Phantom stock, also called shadow stock, is a contract to pay cash in the future if certain events happen. It isn't ownership, so it never appears on the cap table; it's carried as a deferred-compensation liability. It's flexible and cheap to set up, and it works for companies without a formal stock plan, though it can't be handed out as broadly as an ESOP.

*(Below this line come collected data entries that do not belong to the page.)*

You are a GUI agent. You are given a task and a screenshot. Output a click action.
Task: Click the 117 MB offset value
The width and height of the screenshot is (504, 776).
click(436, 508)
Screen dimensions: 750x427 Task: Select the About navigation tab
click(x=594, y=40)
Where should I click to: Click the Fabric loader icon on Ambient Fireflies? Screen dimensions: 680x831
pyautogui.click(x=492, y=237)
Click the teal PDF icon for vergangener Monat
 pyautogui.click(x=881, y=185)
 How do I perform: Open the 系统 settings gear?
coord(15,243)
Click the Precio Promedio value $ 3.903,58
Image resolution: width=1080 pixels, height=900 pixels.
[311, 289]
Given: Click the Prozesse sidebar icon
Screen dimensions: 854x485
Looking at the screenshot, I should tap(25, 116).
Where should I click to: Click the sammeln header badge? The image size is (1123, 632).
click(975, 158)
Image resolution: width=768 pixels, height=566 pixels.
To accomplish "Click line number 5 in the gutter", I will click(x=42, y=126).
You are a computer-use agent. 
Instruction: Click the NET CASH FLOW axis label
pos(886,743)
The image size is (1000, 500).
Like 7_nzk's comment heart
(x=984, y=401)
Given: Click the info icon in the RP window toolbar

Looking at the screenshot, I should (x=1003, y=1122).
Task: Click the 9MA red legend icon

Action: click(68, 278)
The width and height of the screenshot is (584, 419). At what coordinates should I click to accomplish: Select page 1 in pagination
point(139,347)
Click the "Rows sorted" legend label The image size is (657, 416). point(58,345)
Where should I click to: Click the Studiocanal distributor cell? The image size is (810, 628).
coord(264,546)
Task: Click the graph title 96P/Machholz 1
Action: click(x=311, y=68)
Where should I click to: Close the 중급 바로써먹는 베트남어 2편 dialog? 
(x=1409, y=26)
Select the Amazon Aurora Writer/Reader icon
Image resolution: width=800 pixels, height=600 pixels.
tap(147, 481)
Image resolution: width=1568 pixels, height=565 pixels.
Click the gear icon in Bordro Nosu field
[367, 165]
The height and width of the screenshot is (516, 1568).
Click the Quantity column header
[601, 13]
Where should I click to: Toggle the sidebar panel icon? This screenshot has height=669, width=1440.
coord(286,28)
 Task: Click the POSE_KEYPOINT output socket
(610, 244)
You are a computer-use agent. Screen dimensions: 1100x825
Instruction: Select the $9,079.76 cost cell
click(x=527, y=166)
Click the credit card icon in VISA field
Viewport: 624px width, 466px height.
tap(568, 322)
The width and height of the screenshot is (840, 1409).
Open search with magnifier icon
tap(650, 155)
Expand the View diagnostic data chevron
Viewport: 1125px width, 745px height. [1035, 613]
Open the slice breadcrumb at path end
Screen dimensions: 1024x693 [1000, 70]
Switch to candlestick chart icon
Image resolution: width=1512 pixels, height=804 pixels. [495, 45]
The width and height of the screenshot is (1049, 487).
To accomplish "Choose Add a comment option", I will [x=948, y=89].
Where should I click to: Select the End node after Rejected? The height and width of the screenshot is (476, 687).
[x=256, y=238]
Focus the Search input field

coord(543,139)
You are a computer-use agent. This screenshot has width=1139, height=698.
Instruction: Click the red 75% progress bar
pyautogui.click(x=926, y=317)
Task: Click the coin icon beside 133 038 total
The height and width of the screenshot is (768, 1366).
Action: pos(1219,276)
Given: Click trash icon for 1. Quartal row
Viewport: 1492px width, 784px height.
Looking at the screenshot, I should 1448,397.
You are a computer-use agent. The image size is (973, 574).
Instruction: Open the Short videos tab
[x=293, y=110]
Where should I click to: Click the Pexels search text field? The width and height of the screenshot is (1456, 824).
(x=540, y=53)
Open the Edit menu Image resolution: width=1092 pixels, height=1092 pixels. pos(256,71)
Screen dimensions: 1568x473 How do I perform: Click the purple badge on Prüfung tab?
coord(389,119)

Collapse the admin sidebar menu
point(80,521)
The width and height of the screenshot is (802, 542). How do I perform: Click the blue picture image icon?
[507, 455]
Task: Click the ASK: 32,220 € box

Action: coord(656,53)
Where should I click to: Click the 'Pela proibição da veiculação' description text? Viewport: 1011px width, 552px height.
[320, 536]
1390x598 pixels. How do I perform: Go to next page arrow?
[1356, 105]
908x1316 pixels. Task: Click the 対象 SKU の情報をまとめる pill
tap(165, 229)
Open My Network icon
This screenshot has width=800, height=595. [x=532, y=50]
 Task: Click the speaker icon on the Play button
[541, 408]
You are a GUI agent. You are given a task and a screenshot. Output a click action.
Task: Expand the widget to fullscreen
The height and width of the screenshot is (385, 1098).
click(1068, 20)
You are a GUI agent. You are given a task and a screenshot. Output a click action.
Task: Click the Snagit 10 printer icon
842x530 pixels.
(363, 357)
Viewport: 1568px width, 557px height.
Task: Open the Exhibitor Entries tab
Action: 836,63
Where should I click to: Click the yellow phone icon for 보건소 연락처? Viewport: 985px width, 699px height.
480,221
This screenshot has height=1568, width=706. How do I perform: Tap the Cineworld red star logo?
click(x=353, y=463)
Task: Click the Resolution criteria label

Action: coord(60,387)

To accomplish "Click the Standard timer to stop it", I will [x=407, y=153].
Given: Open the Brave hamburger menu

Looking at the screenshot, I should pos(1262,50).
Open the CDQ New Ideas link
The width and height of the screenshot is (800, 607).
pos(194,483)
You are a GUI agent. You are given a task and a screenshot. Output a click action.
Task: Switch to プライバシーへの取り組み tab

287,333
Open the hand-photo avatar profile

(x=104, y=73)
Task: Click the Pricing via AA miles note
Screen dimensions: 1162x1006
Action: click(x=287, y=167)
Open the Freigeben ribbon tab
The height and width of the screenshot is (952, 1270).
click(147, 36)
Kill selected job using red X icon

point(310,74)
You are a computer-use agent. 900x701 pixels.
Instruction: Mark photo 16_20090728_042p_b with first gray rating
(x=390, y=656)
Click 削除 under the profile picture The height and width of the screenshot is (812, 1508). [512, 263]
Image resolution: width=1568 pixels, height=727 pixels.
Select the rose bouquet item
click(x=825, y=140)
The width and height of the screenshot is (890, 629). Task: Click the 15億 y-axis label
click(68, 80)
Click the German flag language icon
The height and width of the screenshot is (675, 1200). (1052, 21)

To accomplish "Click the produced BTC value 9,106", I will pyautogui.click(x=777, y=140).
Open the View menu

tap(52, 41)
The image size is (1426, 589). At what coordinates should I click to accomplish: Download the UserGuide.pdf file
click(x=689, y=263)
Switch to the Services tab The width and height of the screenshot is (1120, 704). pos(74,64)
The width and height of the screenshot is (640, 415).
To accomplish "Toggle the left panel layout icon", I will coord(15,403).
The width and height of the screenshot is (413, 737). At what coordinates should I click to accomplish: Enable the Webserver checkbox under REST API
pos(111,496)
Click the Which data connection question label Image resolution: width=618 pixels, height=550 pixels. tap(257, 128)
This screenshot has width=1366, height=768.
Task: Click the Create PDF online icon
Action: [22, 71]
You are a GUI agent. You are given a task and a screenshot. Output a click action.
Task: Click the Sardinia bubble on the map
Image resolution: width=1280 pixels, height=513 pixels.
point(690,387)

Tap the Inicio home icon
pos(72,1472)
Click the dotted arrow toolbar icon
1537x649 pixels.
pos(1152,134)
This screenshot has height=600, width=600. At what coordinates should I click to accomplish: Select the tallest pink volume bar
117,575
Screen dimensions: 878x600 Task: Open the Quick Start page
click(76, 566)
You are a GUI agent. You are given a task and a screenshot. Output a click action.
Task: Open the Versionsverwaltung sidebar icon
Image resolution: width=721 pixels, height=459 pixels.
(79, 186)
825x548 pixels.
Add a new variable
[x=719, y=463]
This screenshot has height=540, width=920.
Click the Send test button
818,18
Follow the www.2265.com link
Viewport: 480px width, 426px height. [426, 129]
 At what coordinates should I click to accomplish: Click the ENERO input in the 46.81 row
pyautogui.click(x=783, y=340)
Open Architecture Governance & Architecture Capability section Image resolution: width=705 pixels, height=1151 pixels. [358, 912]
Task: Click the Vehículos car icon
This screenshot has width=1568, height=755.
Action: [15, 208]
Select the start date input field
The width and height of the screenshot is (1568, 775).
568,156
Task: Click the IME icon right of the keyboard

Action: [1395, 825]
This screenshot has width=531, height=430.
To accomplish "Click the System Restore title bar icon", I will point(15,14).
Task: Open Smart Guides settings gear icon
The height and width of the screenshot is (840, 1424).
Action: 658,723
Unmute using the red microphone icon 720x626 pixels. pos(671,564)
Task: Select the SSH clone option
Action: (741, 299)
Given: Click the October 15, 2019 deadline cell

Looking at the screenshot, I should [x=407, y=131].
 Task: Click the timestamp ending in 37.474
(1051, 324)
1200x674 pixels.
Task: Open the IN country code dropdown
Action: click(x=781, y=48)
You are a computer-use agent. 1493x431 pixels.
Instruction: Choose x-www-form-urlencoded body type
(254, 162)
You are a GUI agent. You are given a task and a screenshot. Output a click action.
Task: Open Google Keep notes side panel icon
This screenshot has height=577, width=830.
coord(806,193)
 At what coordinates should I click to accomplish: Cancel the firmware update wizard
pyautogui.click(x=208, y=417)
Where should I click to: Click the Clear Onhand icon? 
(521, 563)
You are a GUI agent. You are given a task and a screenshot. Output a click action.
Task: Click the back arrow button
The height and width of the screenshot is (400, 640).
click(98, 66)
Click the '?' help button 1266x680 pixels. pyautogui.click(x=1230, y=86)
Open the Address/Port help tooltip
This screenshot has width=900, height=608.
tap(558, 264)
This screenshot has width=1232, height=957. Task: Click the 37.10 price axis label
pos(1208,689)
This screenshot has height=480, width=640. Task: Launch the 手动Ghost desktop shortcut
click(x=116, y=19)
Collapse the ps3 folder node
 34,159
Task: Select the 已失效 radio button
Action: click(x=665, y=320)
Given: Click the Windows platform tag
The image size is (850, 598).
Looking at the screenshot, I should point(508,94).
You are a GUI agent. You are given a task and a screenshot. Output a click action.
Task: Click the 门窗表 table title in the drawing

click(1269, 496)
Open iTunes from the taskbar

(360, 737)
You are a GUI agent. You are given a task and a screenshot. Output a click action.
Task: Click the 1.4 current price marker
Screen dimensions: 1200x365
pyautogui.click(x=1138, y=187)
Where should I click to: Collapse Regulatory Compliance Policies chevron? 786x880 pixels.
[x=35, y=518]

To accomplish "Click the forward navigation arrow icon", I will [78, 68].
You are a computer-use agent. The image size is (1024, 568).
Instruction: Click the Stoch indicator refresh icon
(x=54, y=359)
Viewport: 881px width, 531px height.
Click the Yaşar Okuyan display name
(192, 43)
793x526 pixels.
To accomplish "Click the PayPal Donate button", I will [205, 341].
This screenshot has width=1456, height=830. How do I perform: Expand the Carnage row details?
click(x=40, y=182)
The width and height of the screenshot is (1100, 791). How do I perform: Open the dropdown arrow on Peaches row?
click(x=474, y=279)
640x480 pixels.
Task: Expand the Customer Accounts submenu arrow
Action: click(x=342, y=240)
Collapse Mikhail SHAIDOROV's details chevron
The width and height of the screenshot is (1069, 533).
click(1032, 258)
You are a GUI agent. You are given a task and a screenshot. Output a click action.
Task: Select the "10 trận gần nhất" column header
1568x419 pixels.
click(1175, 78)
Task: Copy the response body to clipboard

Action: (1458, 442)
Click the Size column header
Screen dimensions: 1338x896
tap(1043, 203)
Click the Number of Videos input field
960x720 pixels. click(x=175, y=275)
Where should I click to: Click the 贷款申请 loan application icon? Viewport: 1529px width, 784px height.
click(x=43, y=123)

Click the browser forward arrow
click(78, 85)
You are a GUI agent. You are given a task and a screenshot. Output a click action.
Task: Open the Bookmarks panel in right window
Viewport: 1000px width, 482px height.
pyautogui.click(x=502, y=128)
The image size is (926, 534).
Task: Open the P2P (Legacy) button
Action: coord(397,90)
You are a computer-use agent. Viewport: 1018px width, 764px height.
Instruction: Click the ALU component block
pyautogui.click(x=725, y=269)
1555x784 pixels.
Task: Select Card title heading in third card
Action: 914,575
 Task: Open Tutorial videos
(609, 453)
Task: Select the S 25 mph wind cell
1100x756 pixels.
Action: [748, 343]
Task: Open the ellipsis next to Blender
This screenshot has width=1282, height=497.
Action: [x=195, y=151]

The exit waterfall is where this distinction earns its keep. Restricted stock takes proceeds like any other shareholder, with no strike price to net out. Phantom stock never touches the cap table, but if a payout is tied to an exit, the waterfall still has to account for that cash.
Glossary
| Term | Definition |
|---|---|
| Option Pool | A reserve of shares set aside to grant to employees as compensation, also called the ESOP. Sized as a percentage of the company, created and amended around financing rounds |
| Strike Price | The price an option holder pays to buy a share, pegged to the company's value when the option is granted |
| Authorized Options | Options the company is allowed to issue |
| Granted Options | Options already granted to option holders |
| Vested Options | Granted options the holder has earned under their vesting schedule |
| Options Available for Granting | Authorized options less granted options |
| Issued and Outstanding Shares | Shares issued and currently held by shareholders. Less than authorized shares |
| Fully Diluted Shares | Issued and outstanding shares plus shares reserved for authorized options, assuming all authorized options are eventually granted and exercised |
| Premoney Option Pool | The investor-friendly option. Reduces the premoney valuation by the value of the options created, putting the dilution on existing shareholders |
| Postmoney Option Pool | The founder-friendly option. Shares the dilution across all shareholders, new investors included |
| Investor Friendly | A method of issuing options or converting shares where the dilution is borne entirely by existing shareholders, not new equity investors |
| Founder Friendly | A method where the dilution is shared across all shareholders, including new equity investors |
Where this lives in your legal docs
Pool size and authorized share count are governed by the Certificate of Incorporation and the Equity Incentive Plan. Individual grants are issued under board consent referencing the Plan, with grant terms (vesting, strike, expiration) in each option agreement. The NVCA model documents include a model Equity Incentive Plan; most companies adapt it.